* _WHAT TO WORK ON_
Reproduce the following listing verbatim, line for line.

* _INPUT FOR THIS TASK_
#####

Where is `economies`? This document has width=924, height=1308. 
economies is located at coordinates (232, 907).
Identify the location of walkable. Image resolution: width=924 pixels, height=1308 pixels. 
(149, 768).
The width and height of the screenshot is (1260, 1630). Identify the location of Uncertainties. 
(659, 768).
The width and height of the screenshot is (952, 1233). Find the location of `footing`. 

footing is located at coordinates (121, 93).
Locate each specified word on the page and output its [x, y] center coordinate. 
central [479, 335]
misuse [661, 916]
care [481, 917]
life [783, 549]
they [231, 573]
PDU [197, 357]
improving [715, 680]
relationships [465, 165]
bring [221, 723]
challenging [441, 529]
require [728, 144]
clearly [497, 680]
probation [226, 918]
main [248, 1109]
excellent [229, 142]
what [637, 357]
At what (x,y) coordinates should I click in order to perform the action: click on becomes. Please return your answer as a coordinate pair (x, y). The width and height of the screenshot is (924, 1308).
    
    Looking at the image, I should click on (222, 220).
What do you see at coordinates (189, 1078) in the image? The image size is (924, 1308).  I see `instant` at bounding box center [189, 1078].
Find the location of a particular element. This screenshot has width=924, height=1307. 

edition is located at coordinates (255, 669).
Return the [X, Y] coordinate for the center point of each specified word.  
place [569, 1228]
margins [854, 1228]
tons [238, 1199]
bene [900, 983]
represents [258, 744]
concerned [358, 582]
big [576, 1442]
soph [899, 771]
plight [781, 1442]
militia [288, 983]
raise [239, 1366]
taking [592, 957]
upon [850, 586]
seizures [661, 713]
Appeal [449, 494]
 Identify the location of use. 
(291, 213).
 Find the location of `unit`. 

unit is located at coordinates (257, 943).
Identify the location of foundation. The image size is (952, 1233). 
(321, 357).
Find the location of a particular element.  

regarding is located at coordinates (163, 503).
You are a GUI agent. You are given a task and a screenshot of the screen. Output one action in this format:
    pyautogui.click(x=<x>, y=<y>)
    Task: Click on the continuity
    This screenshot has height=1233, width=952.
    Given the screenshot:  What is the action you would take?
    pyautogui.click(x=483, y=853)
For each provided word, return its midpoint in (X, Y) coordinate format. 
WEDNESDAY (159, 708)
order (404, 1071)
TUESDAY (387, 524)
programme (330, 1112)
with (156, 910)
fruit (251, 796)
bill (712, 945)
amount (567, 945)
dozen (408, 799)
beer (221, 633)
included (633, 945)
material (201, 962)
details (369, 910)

#####

* _COMPLETED EXERCISE_
Where is `economies`? This document has width=924, height=1308. 
economies is located at coordinates (232, 907).
Identify the location of walkable. Image resolution: width=924 pixels, height=1308 pixels. 
(149, 768).
The width and height of the screenshot is (1260, 1630). Identify the location of Uncertainties. 
(659, 768).
The width and height of the screenshot is (952, 1233). Find the location of `footing`. 

footing is located at coordinates (121, 93).
Locate each specified word on the page and output its [x, y] center coordinate. 
central [479, 335]
misuse [661, 916]
care [481, 917]
life [783, 549]
they [231, 573]
PDU [197, 357]
improving [715, 680]
relationships [465, 165]
bring [221, 723]
challenging [441, 529]
require [728, 144]
clearly [497, 680]
probation [226, 918]
main [248, 1109]
excellent [229, 142]
what [637, 357]
At what (x,y) coordinates should I click in order to perform the action: click on becomes. Please return your answer as a coordinate pair (x, y). The width and height of the screenshot is (924, 1308).
    
    Looking at the image, I should click on (222, 220).
What do you see at coordinates (189, 1078) in the image? The image size is (924, 1308).  I see `instant` at bounding box center [189, 1078].
Find the location of a particular element. This screenshot has width=924, height=1307. 

edition is located at coordinates (255, 669).
Return the [X, Y] coordinate for the center point of each specified word.  
place [569, 1228]
margins [854, 1228]
tons [238, 1199]
bene [900, 983]
represents [258, 744]
concerned [358, 582]
big [576, 1442]
soph [899, 771]
plight [781, 1442]
militia [288, 983]
raise [239, 1366]
taking [592, 957]
upon [850, 586]
seizures [661, 713]
Appeal [449, 494]
 Identify the location of use. 
(291, 213).
 Find the location of `unit`. 

unit is located at coordinates (257, 943).
Identify the location of foundation. The image size is (952, 1233). 
(321, 357).
Find the location of a particular element.  

regarding is located at coordinates (163, 503).
You are a GUI agent. You are given a task and a screenshot of the screen. Output one action in this format:
    pyautogui.click(x=<x>, y=<y>)
    Task: Click on the continuity
    This screenshot has height=1233, width=952.
    Given the screenshot:  What is the action you would take?
    pyautogui.click(x=483, y=853)
For each provided word, return its midpoint in (X, Y) coordinate format. 
WEDNESDAY (159, 708)
order (404, 1071)
TUESDAY (387, 524)
programme (330, 1112)
with (156, 910)
fruit (251, 796)
bill (712, 945)
amount (567, 945)
dozen (408, 799)
beer (221, 633)
included (633, 945)
material (201, 962)
details (369, 910)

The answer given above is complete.